Formalities and effect
If an event (or series of events) activates a force majeure clause, the party relying on it may suspend, delay or may be discharged from its contractual duties, without being held liable.
However, in order for force majeure to operate, it is not sufficient for the party to invoke such a clause. First, the interested party will have to analyse the wording used in the agreement, especially for those where the force majeure clause was negotiated and limited. If the parties did not stipulate anything in the agreement, the legal provisions will apply. Alternatively, force majeure will not apply if expressly agreed as such by the contractual parties.
Secondly, one needs to analyse whether the aforementioned conditions are complied with (although there are some older opinions according to which the mere specification of the events in the agreement is sufficient to qualify the event as force majeure).
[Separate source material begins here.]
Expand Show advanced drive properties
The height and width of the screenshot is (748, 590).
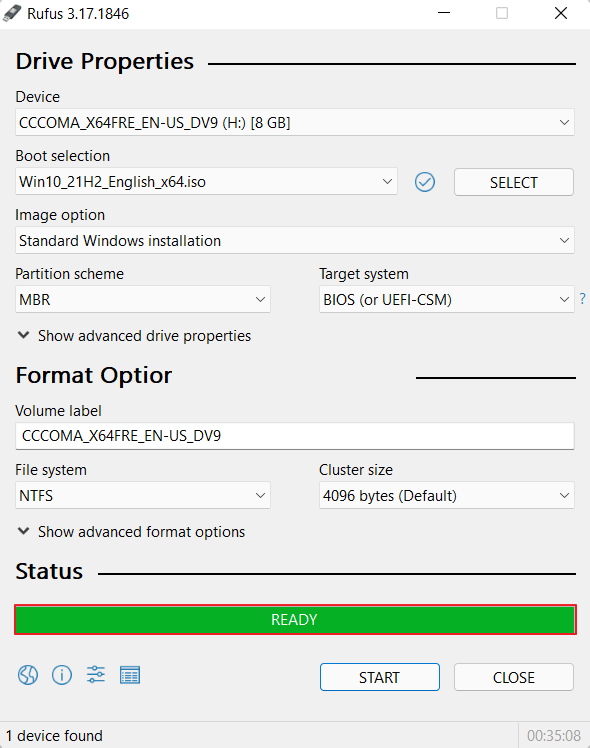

Moreover, certain agreements impose a series of preliminary conditions, which imply the notification of the contractual partner (failure to comply with such a notification in due time may trigger the revocation of such right of the interested party).
In order to benefit from the effects of force majeure, it is essential for the event qualified as such to have occurred before the obligation arising from the agreement to became due or before the debtor is placed in default for non-performance (e.g. the payment of outstanding rents will not be exempted).
In addition to invoking force majeure, many courts also require that the party relying on force majeure prove that it attempted to perform the agreement despite of the occurrence of the event and sought to identify an alternative source of performance.
If stipulated by the agreement, the interested party will also have to request the release of a certificate by the Chamber of Commerce and Industry, certificate which is not free of charge. It seems that in China more than 3,000 such certificates have been issued so far. They do not guarantee the qualification of the event as force majeure. The ultimate test will be carried out by the court/arbitral tribunal, as the case may be.
Therefore, the contracting parties must remain cautious before declaring the existence of a force majeure event based on the recent coronavirus outbreak. Such a declaration, if it proves to be unreasonable, will result in the declaring party’s obligation to indemnify the injured partner and to bear the legal costs.
History has shown that in most major crises, panic has created more damage than the crisis itself, because the fear of the unknown is likely to cause us to unreasonably and irrationally exaggerate the potential effects of those situations, thus forcing us to take decisions no longer based on reason, but on instinct and emotion.
Although the means made available by the legislator are welcome in order to address real cases of impossibility to perform ongoing agreements, our recommendation is that the implementation of any measure be preceded by a thorough analysis of the impact on the relationship with the contractual partners (risk of causing a chain damage reaction) and, above all, the risk of going to court and losing the trial to qualify the event invoked as force majeure.